WHAT NEEDS TO BE DONE: Nothing but the lines from the one holding "This screenshot has" to the final line of the listing below, both included, should be repeated, and each must match exactly. Omit pictures.

INFORMATION SHOWN:
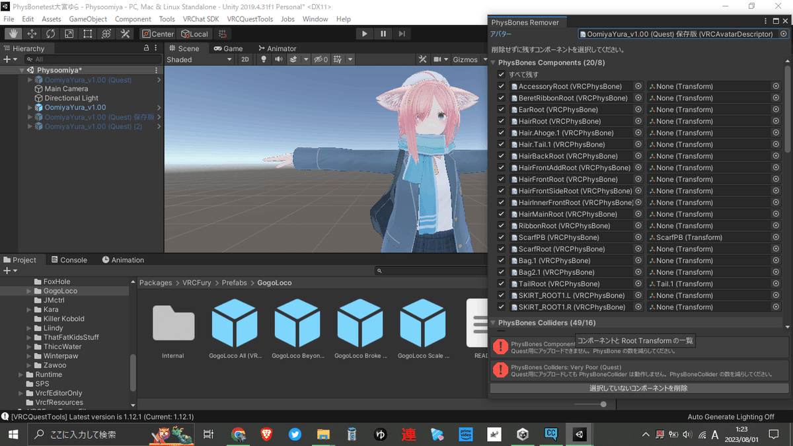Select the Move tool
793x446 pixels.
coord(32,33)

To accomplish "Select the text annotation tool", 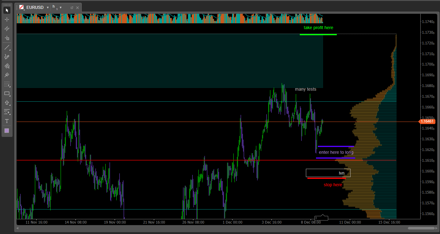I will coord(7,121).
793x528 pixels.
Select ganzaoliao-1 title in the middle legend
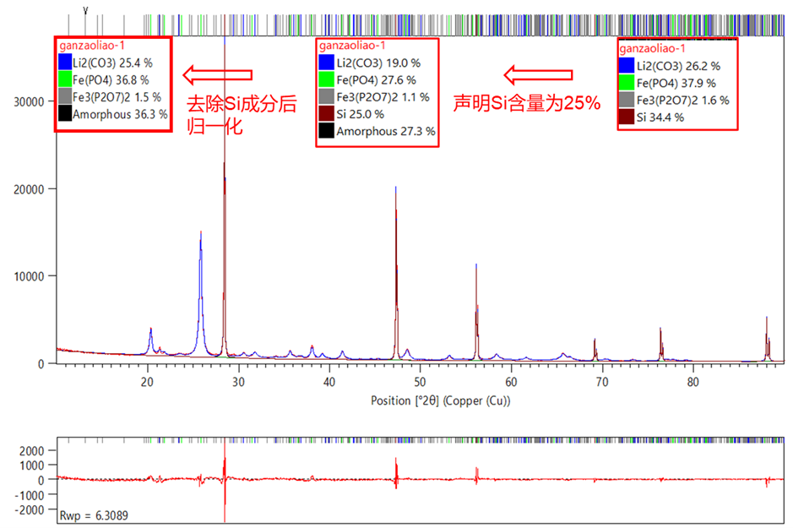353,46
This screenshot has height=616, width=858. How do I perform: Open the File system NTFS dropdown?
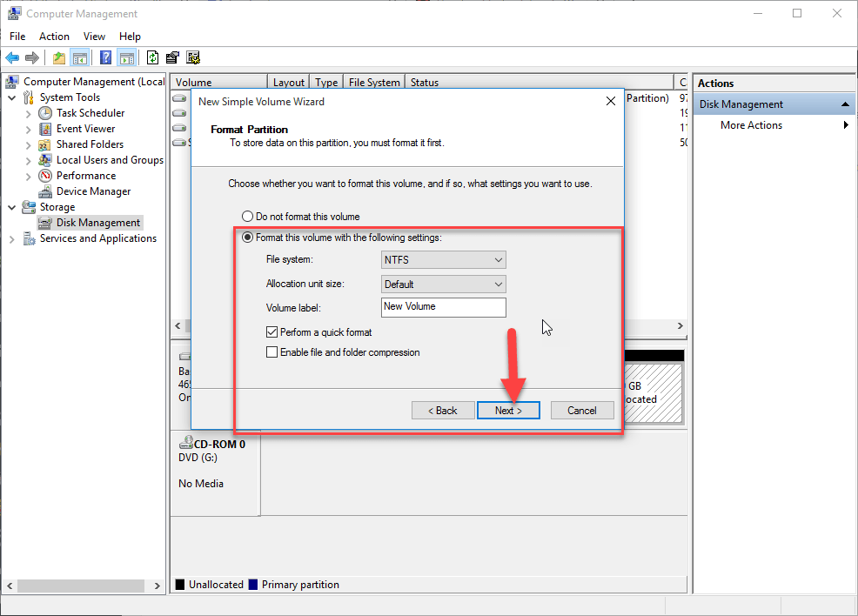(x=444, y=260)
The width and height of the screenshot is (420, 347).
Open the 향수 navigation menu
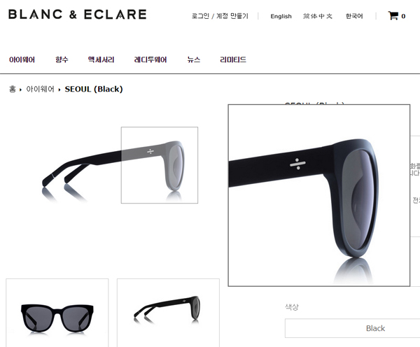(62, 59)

YOUR RESPONSE:
This screenshot has height=616, width=858. How do I perform: Open the File system NTFS dropdown?
(x=444, y=260)
The width and height of the screenshot is (420, 347).
Open the 향수 navigation menu
(62, 59)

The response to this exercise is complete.